Section 57 of the Indian Penal Code has no real bearing on the question raised before us. For calculating fractions of terms of punishment the Section provides that transportation for life shall be regarded as equivalent to imprisonment for twenty years. It does not say that transportation for life shall be deemed to be transportation for twenty years for all purposes; nor does the amended Section which substitutes the words “imprisonment for life” for “transportation for life” enable the drawing of any such all-embracing fiction. A sentence of transportation for life or imprisonment for life must prima facie be treated as transpor-tation or imprisonment for the whole of the remaining period of the convicted person’s natural life.”
21. In State of Madhya Pradesh v. Ratan Singh & Ors. (1976 (3) SCC 470) this Court held that a sentence of imprisonment for life does not automatically expire at the end of the 20 years, includ-ing the remissions. “The sentence for imprisonment for life means a sentence for the entire life of the prisoner unless the appro-priate Government chooses to exercise its discretion to remit either the whole or a part of the sentence under Section 401 of the Code of Criminal Procedure”, observed the Court. To the same effect are the judgments in Sohan Lal v. Asha Ram & Others (1981 (1) SCC 106), Hagirath v. Delhi Administration (1985 (2) SCC 580) and the latest judgment in Zahid Hussein & Ors. v. State of West Bengal & Anr. (JT 2001 (3) SC 525).
22. Agreeing with the plea raised by the senior Counsel of the convict-respondents and in view of the circumstances of the case particularly awarding of lesser punishment by the High Court, we are not inclined to award death sentence to any of the accused persons.
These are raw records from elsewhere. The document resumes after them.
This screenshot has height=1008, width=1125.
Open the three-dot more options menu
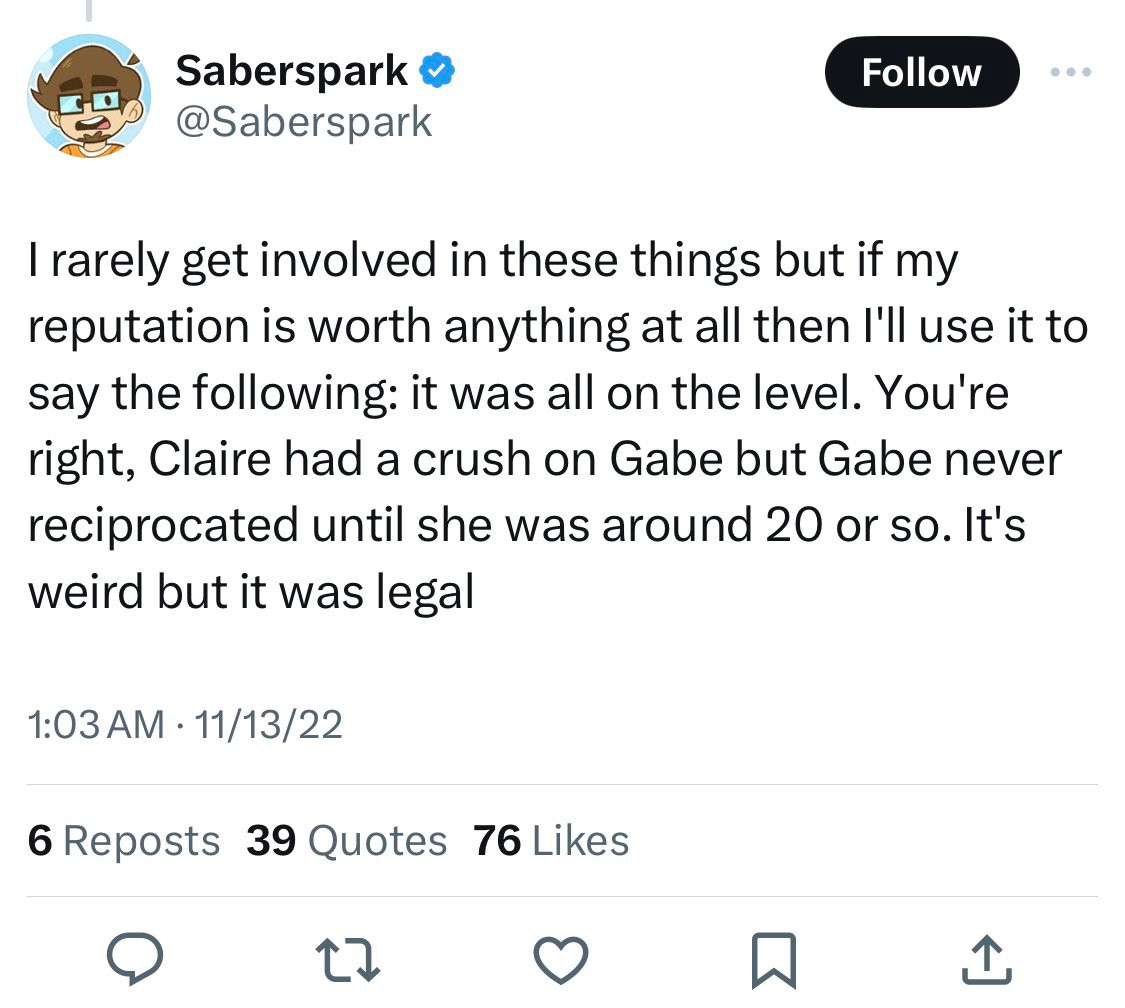[x=1072, y=72]
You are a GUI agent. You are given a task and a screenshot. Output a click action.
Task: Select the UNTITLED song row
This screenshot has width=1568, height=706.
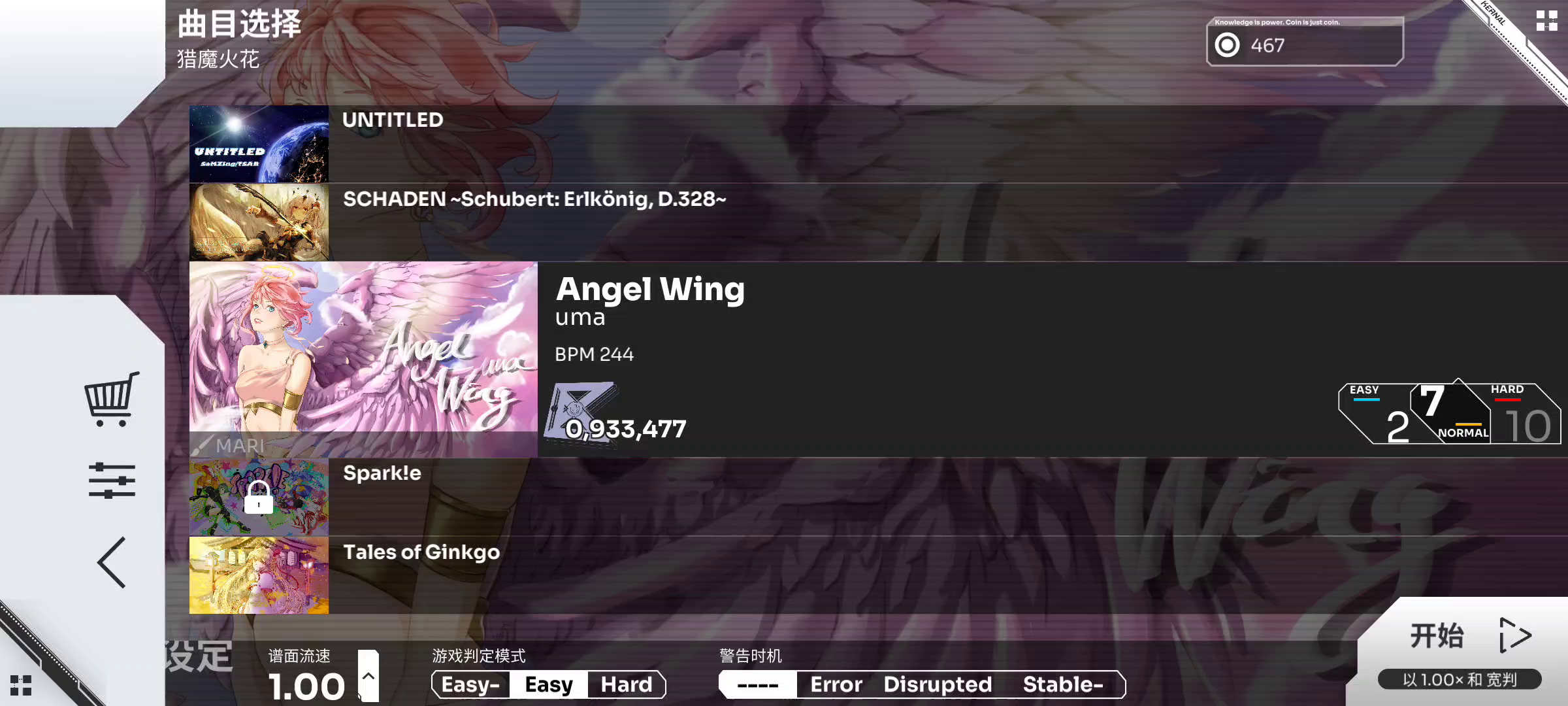(x=879, y=144)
While dismissing their appeals we confirm the conviction and sentence awarded to the aforesaid accused persons, namely, Krishan Lal (A1), Vishnu (A6), Banwari (A7), Prithvi (A8).
23. However, in the peculiar circumstances of the case, apprehending imminent danger to the life of Subhash Chander and his family in future, taking on record the statement made on behalf of Krishan Lal (A1), we are inclined to hold that for him the imprisonment for life shall be the imprisonment in prison for the rest of his life. He shall not be entitled to any commutation or premature release under Section 401 of the Code of Criminal Procedure, Prisoners Act, Jail Manual or any other statute and the Rules made for the purposes of grant of commutation and remissions.
24. In view of what has been stated hereinabove, the conviction and sentences awarded by the High Court to Krishan Lal (A1), Vishnu (A6), Banwari (A7), Prithvi (A8) are upheld with the rider that Krishan Lal (A1), for the rest of his life, shall remain in prison.
25. All the appeals filed by Subhash Chander, accused persons and the State are dismissed with a rider that Krishan Lal (A1) shall remain in prison for the rest of his life.